Maybe business people would take decisions in a more rational way? So, we asked experimental subjects to look at photos of managers in a large multinational company, and then asked them to judge the managers for competence and personality. We accounted statistically for everything possible – age, qualifications, and so forth. Those managers who rated higher on looks earned more.
Implicit bias is even worse for women. Factors such as being overweight count against women even more than they do for men. And it’s not just appearance. I worked with a Swiss multinational looking at the transcripts of their internal performance evaluations, and statistically controlled for everything possible. Men had a much higher likelihood of being described in a positive way; for example, “he really knows how to put his foot down” compared to a similar woman, who “really knows how to use her elbows”.
Age discrimination was also rife across the board, even though for high-level, cognitively complex jobs there is zero correlation between performance and age. In short, age and being male predicted future job and salary levels.
So women (and anyone else who does not fit role expectations) are walking on eggs. It’s a double bind. They must demonstrate exceptional competence to be seen as equal in ability to men, but must also avoid threatening them with competence and apparent lack of warmth, or behaviour that violates social stereotypes.

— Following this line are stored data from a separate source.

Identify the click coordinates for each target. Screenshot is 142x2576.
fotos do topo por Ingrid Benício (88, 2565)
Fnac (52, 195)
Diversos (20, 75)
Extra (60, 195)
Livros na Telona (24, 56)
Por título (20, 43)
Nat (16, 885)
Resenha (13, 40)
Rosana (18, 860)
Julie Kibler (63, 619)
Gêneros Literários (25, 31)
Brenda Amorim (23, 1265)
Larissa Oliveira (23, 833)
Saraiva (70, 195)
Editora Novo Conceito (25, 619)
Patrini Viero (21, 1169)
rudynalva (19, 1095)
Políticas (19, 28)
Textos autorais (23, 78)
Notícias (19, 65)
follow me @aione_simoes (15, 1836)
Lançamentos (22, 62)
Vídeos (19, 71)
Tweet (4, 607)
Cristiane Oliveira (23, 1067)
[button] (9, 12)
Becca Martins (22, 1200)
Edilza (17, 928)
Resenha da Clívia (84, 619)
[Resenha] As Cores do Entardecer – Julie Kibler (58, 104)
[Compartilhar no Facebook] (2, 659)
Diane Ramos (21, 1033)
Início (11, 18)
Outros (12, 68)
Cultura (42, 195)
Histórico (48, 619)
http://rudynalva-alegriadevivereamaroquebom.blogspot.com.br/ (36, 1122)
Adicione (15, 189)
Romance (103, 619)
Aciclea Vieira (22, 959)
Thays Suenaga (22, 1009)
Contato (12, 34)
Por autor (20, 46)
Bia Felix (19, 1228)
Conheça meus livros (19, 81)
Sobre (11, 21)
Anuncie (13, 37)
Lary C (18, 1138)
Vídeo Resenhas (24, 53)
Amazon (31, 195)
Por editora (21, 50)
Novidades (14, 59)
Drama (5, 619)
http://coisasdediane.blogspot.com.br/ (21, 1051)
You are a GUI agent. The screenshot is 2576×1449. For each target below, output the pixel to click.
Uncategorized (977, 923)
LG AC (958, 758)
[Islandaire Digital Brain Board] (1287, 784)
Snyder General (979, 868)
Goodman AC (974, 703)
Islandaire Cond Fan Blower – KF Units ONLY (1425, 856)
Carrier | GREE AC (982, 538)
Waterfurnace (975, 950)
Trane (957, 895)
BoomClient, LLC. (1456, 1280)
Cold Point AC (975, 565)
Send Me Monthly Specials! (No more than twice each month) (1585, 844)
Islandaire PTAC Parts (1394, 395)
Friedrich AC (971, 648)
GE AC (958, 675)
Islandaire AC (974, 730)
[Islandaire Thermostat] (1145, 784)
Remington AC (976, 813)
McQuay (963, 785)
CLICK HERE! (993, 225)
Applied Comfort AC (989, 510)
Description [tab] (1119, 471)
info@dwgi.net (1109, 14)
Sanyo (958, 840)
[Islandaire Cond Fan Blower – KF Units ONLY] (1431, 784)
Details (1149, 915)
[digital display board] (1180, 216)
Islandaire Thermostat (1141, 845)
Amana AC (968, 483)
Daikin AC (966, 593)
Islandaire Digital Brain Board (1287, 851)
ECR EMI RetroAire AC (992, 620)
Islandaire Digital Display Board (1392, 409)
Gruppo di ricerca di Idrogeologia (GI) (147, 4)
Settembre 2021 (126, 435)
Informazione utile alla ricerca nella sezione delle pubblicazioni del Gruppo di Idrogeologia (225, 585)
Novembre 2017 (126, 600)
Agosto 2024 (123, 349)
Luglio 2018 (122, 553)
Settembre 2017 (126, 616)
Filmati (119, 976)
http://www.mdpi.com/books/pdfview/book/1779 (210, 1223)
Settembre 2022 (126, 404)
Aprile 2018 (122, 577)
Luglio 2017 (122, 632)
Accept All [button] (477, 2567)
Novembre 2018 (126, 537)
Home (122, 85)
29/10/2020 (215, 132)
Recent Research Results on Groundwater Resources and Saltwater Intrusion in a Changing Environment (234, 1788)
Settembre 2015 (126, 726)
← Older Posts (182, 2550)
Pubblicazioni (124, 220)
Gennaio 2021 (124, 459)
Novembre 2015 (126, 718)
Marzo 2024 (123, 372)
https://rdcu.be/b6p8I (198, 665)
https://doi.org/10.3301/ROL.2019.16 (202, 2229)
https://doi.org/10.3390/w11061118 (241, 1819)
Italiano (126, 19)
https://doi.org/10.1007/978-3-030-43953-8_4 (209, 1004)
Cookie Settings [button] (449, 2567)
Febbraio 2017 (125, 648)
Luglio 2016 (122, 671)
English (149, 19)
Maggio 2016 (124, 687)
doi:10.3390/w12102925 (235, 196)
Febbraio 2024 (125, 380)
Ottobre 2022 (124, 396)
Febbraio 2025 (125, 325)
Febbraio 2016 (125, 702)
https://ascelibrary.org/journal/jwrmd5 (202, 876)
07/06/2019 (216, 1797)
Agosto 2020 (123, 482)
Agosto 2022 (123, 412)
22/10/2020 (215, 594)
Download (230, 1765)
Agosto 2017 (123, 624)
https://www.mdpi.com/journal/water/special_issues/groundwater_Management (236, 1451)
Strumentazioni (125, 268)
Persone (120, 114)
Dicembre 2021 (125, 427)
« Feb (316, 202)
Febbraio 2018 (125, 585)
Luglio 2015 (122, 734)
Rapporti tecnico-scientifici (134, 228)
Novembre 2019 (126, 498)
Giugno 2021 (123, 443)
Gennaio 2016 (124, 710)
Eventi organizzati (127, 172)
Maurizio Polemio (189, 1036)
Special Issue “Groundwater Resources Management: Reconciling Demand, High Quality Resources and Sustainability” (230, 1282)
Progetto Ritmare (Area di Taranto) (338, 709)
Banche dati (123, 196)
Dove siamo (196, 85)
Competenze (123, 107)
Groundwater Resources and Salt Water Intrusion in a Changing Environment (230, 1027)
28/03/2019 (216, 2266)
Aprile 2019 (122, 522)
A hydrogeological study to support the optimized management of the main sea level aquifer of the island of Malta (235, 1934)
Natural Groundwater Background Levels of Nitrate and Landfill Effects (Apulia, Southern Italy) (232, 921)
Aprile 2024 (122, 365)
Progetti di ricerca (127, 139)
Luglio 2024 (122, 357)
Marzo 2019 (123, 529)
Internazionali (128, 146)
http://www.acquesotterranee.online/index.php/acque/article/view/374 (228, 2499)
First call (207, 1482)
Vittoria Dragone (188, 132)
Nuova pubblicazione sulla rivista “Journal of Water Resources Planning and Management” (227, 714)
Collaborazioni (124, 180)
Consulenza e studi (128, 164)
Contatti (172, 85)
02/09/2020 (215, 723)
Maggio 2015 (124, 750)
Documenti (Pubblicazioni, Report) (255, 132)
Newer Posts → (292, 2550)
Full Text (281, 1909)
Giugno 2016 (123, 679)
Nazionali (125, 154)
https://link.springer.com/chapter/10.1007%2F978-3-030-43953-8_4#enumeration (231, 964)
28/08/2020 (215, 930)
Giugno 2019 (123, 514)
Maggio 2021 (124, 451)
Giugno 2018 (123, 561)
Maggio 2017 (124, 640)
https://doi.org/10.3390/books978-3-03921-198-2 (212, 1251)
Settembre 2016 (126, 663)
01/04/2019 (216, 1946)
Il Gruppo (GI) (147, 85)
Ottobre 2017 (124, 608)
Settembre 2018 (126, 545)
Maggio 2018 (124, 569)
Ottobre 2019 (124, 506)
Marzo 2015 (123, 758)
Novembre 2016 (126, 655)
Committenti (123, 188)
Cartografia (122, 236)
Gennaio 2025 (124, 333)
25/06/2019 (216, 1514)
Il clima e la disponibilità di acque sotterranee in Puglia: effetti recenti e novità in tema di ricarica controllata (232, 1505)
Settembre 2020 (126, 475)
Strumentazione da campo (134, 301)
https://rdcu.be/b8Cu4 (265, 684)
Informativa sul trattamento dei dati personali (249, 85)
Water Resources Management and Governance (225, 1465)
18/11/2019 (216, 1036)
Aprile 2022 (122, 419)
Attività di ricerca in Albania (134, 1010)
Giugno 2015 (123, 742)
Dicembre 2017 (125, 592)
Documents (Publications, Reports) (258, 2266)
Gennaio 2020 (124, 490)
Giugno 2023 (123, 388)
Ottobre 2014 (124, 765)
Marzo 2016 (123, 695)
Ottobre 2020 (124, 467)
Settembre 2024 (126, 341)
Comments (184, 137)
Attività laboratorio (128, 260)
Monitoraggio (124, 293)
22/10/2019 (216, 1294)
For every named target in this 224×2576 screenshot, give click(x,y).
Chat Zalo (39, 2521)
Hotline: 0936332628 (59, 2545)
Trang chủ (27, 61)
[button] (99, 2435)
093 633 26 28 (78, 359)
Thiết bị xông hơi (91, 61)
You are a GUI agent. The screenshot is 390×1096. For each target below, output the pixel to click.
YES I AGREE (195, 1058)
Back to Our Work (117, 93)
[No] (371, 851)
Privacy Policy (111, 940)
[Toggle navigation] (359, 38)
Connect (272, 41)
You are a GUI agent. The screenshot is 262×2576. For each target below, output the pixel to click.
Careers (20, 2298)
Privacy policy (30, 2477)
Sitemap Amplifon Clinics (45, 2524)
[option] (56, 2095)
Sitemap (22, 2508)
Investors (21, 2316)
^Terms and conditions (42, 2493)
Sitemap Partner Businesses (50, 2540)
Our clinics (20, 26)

An experiment run by a professor at Yale University demonstrated the penalty for violating these social norms. One male and one female actor were each asked to record two versions of the same interview, one where they were calm and one showing some anger. Their answers were the same so rationally, the man and woman should have been ranked the same in the same condition. But it turns out that if a man shows anger it is interpreted completely differently. Men can show their “guts.” Women are not allowed to show anger because they are supposed to be nice, nurturing and kind. When subjects were asked to rank the two actors, the man was seen as higher status and more competent, and offered 50 per cent higher salary. The woman was seen as out of control.
There are ways to reduce bias in the workplace. The first is to be aware of your own biases. Then you can take steps to eliminate them and so reduce discrimination.
Second is accountability. Decisions need to be justified, with objective indicators. Be aware that every piece of information can introduce bias. How the call for applications is made – certain words will attract or discourage women. What information applicants are asked for, including photos, can matter. Who does the initial screening, and is it objective or just personal opinion? Are the screeners different from the interview panel? Are the same interview questions asked of all candidates and is the information aggregated independently? Are validated psychometric tests used (e.g., the most used test in the business world, the MBTI, is actually useless; it has no predictive validity).
Data is also key, it allows us to track what is happening, reveals unconscious bias and creates awareness.
Finally – men. We are part of the problem but also part of the solution. If we champion the cause we can reduce these biases. This is our problem too, not just a problem for women or minorities. Taking decisions correctly is not only the ethical thing to do, in the long run it is the economical and rational thing to do.
Professor Antonakis spoke at an event at the ILO organised by the Enterprise Department’s Gender Focal Point Team.